▶ YOUR TASK: In the records below, restate every line from the one containing "Task: Open the" through the end of the records, leaving out the pictures. Scale each coordinate in the answers by 0.75, rounding to whole numbers with halves rounded up.

▶ Entries for locating text and elements:
⟨
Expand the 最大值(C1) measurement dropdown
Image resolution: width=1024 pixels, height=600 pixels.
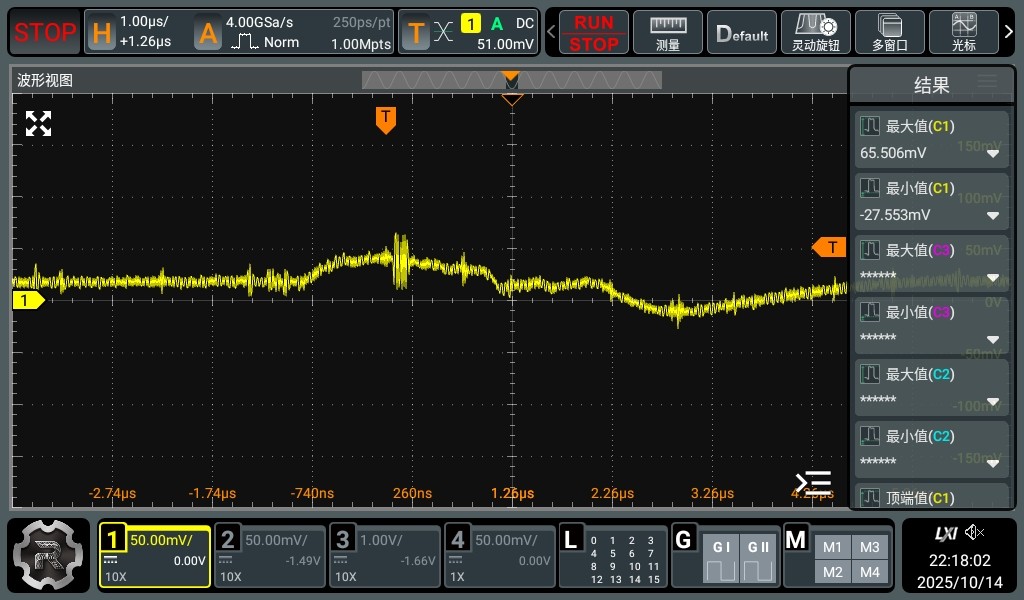993,154
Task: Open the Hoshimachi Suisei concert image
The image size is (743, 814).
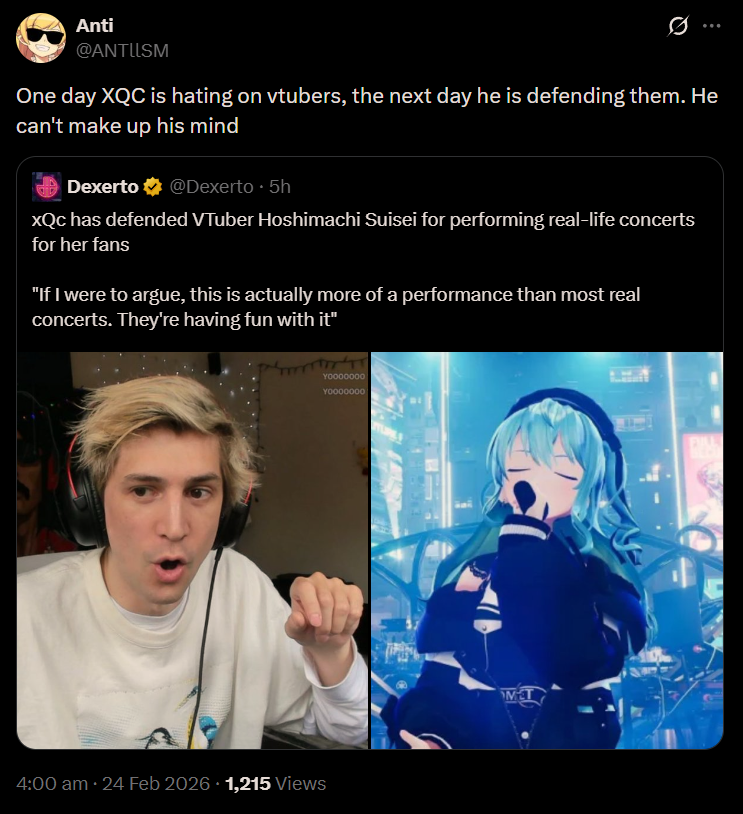Action: pos(547,550)
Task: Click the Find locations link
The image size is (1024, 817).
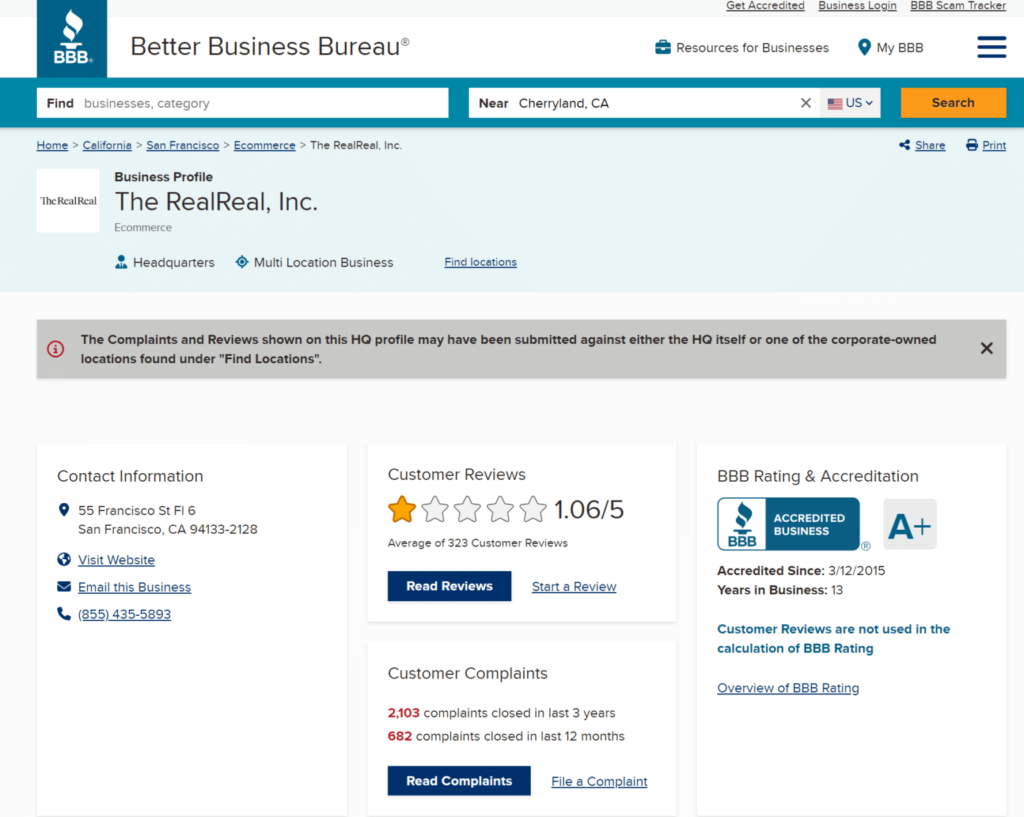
⟩
▶ OUTPUT OF THE EXERCISE:
Task: Open the Hoshimachi Suisei concert image
The image size is (743, 814).
Action: pos(410,413)
Task: Click the Find locations link
The image size is (1024, 817).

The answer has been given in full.